And I've worked with so many people, including family members who then lose somebody and that pain just remains. And I reflect back on my stepfather and the joy and beauty that was in the room when he passed away because the relationships were right. And there's nothing that can bring more peace in an ending moment of life than that, than just to know that we're right with each other.

[00:07:00] Aaron - Narration: I wanted you to hear that story about Chad and his stepfather, so that you could see right from the start that he knows where you're coming from. He knows what it's like to be at odds with someone important to him. But Chad is also a pro at managing conflict. He's not only a professor of peace building, but he's also a professional mediator who's worked in conflict around the globe and at every level, from families going through divorce to boardroom disputes in corporations, and even in the conflict between Israelis and Palestinians, a part of the world that he's worked in for over two decades.

I don't think before talking with Chad that I've ever met someone who's so optimistic about finding a way through conflict. Let me give you an example that's impossible to be cynical about.

For many years now, Chad has been part of an organization called Peace Players International. They bring kids from across conflict divides and have them play sports together.

The program operates in a variety of places around the world, but it has also been in Israel and Palestine for over a decade. But since October 7th, 2023 armed conflict there has led to the deaths of thousands of innocent people. Things have never been as bad as they are now. How do you find hope in circumstances as hard as these?

[00:08:15] Chad Ford: I'm a hopeful guy, first of all, Aaron. I mean, I wouldn't be engaged in this. You know, I, I sometimes talk about impossible conflict and it's what I'm drawn to. So, you know, by, by my very nature, I don't get involved in things that I don't think are possible. Right. And it's, it's just partly the way my brain is oriented, and I think it has to be to a certain extent here.
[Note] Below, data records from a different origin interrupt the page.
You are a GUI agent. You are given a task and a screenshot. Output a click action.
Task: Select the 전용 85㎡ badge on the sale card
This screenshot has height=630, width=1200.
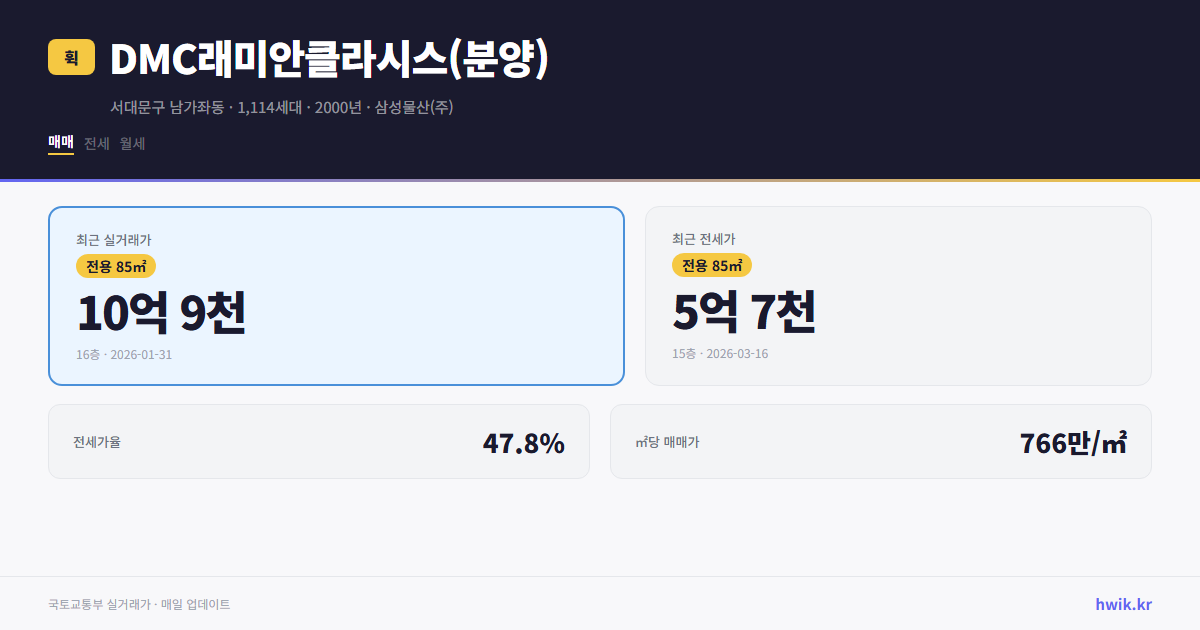tap(116, 266)
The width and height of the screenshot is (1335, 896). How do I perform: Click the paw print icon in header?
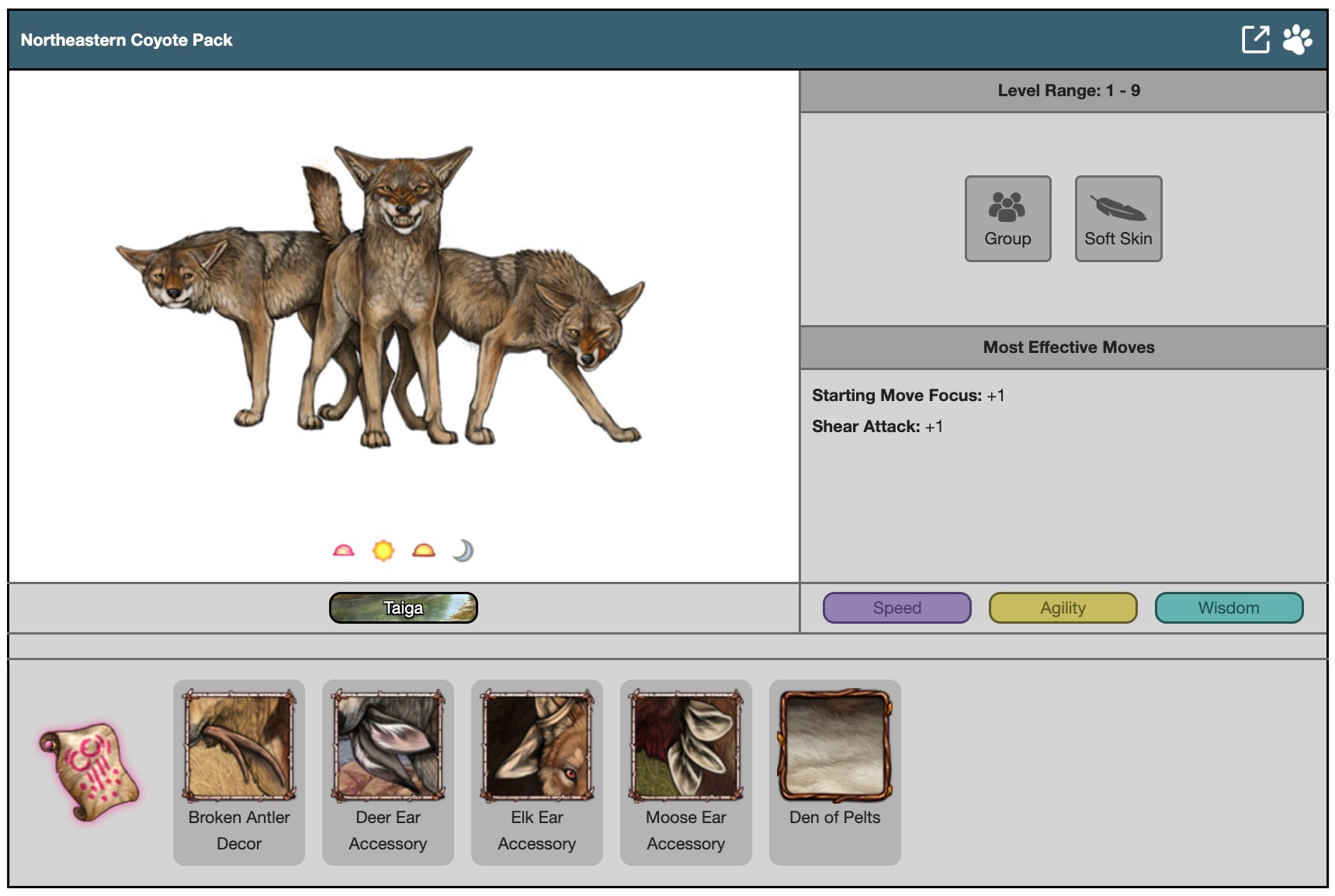click(1297, 40)
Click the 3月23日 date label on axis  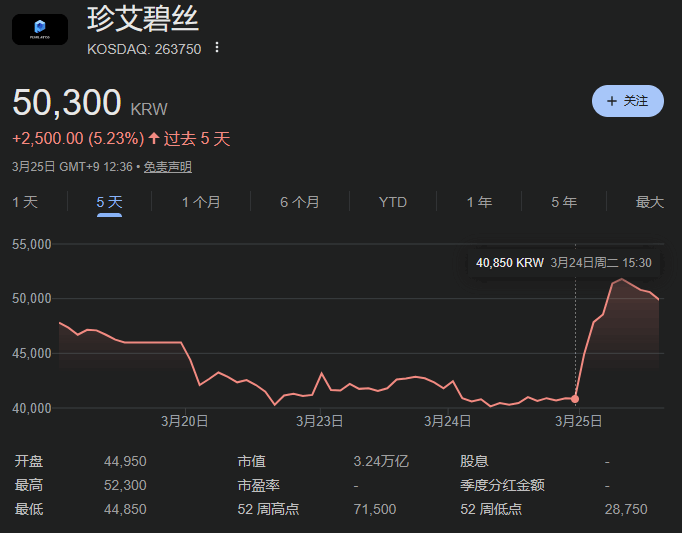tap(319, 422)
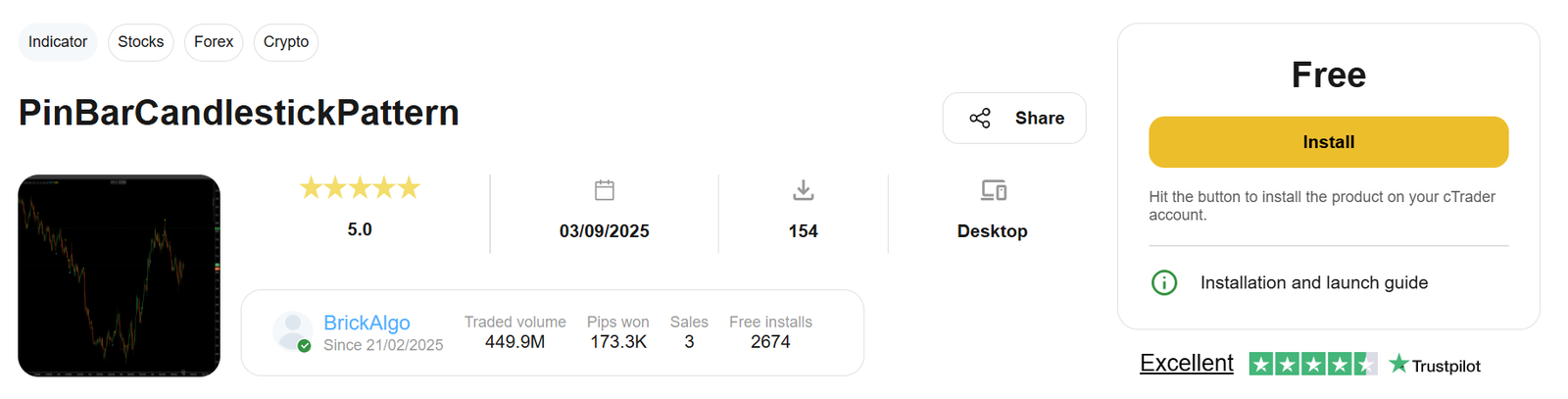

Yeah, I know it's gonna be hard and brutal, but on the other side, I'm really a hopeful guy. With that said, there's been things that I've seen before that are so beautiful where they started so hard. I've worked with Israelis and Palestinians, you know, for a really long time. I'm hurting like a lot of people are hurting over October 7th.

And you know, the murder and, and, and kidnapping of, of so many innocent Israelis followed by the war in Gaza with the, you know, the, the murder and destruction of, uh, tens of thousands of, of Palestinians, including many, many women and children. And I know this is a very polarizing topic, but as somebody who's like worked on the ground with both of those groups for a long time, I, I have a deep love for them.

And I get to see an aspect of them that very few people in the West get to see, which is that both communities have peace builders in them that have been working tirelessly for decades to find a way to live together and collaborate together. And they've done it at personal risk. They've done it often to the extent that their friends or family or their communities have, uh, judged them or expelled them.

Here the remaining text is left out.